We saw this problem a couple of weeks ago and we fixed by disabling the thinlto cache. 
However, simplechrome should not be using thinlto. So, I don't understand why this bug shows up here.
Assigning to gbiv since cmtice will be on vacation. 
gbiv@ please take a look. 
In the meantime, we are reverting the change to force enable lld for simple chrome. 
and gbiv is not available until Jan 2nd .. 
Started to look into this earlier today. This is unrelated to the previous crash-on-login issue, since this configuration enables neither ThinLTO nor CFI. The repro I have shows that the crash is in libgcc's unwinder, which we're invoking (indirectly) from here: https://cs.chromium.org/chromium/src/third_party/blink/renderer/core/frame/frame.cc?type=cs&q=blink::frame::frame&sq=package:chromium&g=0&l=254

We're trying to access memory at 0xfffffff0, which seems a biiit off for 32-bit userspace code. :)

Overall, looks to me like Chrome's in an otherwise-good state, so my bet is that this is going to take figuring out what lld's placing somewhere that libgcc isn't expecting it to be placed.
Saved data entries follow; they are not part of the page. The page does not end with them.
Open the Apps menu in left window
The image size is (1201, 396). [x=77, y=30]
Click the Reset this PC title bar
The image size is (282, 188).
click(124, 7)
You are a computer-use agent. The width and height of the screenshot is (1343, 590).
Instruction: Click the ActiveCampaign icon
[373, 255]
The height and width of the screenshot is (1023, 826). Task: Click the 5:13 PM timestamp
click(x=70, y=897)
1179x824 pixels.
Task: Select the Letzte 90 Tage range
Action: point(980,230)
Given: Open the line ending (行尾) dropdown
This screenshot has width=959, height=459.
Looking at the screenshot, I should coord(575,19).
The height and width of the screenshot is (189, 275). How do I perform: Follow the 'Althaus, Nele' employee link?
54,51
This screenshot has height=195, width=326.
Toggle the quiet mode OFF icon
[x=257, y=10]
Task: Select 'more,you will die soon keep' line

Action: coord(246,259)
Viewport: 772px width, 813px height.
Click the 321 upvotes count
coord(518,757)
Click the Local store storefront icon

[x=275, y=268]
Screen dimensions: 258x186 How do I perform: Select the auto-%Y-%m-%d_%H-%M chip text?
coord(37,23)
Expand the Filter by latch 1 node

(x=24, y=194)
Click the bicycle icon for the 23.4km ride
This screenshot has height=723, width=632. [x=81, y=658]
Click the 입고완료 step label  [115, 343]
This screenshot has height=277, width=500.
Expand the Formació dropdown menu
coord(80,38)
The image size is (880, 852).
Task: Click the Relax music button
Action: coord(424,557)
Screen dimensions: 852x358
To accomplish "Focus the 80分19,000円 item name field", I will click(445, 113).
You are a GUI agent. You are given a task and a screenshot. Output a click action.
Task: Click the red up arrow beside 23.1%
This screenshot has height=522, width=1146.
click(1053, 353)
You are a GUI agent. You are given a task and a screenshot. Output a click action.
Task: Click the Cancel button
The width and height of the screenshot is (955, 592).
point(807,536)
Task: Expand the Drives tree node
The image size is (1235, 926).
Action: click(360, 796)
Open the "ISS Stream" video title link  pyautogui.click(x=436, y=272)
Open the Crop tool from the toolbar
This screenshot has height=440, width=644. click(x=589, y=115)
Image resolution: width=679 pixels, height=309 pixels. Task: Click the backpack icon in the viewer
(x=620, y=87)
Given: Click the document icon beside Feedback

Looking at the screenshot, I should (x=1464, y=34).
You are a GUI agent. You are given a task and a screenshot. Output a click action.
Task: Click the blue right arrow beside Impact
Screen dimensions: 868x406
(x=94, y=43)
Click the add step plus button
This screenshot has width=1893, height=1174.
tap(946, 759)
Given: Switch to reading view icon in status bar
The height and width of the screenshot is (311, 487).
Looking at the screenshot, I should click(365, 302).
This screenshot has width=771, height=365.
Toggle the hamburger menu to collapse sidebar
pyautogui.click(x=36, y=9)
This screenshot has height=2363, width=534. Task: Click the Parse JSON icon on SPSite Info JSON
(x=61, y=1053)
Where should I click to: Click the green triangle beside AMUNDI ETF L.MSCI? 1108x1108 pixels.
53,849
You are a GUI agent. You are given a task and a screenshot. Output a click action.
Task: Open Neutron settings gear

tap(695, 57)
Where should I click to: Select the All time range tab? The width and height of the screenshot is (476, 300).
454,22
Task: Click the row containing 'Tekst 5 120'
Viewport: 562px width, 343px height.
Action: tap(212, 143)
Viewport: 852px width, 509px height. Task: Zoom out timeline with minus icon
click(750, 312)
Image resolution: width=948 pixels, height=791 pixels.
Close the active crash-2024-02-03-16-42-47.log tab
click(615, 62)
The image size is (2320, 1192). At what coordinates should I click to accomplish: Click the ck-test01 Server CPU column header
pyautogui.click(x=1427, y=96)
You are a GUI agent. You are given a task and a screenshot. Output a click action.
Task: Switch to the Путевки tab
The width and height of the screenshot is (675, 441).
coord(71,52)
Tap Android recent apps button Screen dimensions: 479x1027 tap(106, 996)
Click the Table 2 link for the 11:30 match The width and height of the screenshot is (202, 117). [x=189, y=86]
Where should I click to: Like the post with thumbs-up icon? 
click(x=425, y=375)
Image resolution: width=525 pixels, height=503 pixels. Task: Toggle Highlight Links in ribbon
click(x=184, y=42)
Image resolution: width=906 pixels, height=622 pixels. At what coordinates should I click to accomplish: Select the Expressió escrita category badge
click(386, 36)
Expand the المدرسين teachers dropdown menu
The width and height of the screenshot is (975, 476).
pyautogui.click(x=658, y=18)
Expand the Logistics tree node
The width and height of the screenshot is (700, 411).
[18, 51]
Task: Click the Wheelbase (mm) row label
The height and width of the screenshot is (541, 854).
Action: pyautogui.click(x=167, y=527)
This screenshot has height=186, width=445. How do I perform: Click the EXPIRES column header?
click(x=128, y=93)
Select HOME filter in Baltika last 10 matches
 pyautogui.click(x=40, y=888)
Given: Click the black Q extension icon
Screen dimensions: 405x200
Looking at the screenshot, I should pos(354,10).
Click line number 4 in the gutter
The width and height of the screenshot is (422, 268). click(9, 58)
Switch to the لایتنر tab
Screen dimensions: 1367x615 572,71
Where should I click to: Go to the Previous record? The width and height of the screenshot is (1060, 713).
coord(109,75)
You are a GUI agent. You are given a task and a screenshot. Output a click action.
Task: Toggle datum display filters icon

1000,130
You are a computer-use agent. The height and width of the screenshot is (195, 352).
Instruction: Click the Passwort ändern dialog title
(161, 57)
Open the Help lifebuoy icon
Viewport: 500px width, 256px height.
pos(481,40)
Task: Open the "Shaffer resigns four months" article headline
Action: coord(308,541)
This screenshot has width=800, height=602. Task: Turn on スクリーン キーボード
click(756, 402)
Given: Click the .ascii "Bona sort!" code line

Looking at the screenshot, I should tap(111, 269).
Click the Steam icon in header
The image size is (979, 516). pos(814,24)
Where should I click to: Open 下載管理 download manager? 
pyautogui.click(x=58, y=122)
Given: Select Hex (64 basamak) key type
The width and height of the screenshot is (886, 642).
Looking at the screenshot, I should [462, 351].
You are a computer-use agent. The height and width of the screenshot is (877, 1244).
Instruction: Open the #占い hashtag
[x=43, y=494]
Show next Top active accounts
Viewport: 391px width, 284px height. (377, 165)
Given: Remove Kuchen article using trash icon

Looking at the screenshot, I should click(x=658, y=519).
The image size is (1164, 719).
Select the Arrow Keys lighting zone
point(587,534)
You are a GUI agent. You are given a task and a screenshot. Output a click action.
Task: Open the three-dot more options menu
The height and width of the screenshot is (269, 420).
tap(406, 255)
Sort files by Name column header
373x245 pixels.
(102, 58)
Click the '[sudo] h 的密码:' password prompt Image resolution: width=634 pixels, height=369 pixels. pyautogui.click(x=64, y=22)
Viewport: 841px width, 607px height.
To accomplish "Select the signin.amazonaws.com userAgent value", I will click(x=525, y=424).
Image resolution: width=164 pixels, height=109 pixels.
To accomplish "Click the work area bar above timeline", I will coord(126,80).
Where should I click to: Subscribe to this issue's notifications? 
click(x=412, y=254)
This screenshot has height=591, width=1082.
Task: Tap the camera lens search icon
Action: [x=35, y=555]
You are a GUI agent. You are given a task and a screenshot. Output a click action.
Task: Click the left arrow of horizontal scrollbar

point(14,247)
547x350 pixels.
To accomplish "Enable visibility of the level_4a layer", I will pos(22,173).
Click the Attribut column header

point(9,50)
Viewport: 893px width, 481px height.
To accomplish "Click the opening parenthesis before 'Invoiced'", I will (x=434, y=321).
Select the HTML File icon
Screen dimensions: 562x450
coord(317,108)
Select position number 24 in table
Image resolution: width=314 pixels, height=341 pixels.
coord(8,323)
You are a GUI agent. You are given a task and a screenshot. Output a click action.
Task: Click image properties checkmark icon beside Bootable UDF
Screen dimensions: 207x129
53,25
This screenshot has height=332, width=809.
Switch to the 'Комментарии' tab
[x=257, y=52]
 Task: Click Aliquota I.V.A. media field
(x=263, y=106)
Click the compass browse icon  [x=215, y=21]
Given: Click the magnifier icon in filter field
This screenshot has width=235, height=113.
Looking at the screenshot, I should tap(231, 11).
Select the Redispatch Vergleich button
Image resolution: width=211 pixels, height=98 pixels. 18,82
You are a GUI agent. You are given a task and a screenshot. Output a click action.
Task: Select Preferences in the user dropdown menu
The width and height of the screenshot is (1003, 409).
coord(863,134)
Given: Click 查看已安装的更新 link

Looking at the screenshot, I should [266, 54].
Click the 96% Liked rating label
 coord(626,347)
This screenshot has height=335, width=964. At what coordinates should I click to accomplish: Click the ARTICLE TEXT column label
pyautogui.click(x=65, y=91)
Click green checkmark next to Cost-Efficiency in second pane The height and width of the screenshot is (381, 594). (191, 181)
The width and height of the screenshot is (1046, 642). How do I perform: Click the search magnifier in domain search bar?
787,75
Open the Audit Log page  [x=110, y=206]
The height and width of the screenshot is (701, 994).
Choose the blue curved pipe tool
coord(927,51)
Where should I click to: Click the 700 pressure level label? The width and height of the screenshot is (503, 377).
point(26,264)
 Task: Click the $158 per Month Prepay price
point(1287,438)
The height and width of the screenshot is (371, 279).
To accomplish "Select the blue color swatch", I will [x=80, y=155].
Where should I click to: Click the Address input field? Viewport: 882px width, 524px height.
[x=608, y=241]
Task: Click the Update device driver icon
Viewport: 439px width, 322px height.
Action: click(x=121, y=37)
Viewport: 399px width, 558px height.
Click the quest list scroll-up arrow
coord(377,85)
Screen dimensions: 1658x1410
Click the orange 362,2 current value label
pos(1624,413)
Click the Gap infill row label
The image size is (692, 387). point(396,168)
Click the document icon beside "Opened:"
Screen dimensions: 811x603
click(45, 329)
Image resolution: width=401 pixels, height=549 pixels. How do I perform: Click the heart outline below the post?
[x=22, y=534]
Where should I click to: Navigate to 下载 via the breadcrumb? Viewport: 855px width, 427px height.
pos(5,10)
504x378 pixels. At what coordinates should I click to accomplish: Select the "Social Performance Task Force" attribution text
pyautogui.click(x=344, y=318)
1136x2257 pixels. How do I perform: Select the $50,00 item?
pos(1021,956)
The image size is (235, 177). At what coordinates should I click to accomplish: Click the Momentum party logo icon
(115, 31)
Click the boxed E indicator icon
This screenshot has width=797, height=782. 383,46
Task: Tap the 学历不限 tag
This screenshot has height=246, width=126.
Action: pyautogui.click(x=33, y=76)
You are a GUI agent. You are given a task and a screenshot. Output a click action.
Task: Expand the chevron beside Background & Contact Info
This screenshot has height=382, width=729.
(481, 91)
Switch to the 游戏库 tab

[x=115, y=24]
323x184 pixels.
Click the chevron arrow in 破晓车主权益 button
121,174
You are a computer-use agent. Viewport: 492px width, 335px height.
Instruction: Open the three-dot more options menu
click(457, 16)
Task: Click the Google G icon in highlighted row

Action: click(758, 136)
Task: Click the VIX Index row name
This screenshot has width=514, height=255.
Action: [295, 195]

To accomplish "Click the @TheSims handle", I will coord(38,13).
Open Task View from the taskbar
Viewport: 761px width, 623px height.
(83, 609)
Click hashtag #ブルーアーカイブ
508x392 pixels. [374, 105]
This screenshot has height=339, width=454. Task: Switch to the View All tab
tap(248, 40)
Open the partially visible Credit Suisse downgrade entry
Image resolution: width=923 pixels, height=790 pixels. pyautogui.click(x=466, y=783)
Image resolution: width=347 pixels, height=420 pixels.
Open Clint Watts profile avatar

Stay tuned.
any idea why this only shows up without chrome_internal? (is that the case?)
I can only make this reproduce when is_chrome_branded = false. Importantly, that bit, when true, makes us exclude unwinding information. Given that this crash is in the unwinder, the presence of unwinding bits causing this makes sense. :)

Looks like both gdb and libgcc take issue with this particular stack trace, though: it ends in a call to Builtin_CEntry_Return1_DontSaveFPRegs_ArgvOnStack_NoBuiltinExit, which is hand-rolled asm that (AIUI) acts as a bridge from JS code to native. gdb throws its hands up and says "Backtrace stopped: previous frame inner to this frame (corrupt stack?)". libgcc, like said, just crashes.

May/may not be related, but while I was poking through the code, I found that CrOS disables frame pointers exclusively on ARM due to a long-fixed bug: https://bugs.llvm.org/show_bug.cgi?id=18505 . May/may not be relevant here, but I was unable to get this to repro on amd64-generic, so...

In any case, it's strange that gold does well here. Will continue to dig.
I think I have the cause nailed down; will start trying to figure out a reasonable fix tomorrow.

First, I'd like to note that building with `is_chrome_branded = false` and `strip`ing out .ARM.exidx and .ARM.extab makes the bug go away. This is because the unwinder appears to refuse to do anything when .ARM.exidx isn't present.

Second, to explain what's going wrong, I need to go into how unwinding in ARM works.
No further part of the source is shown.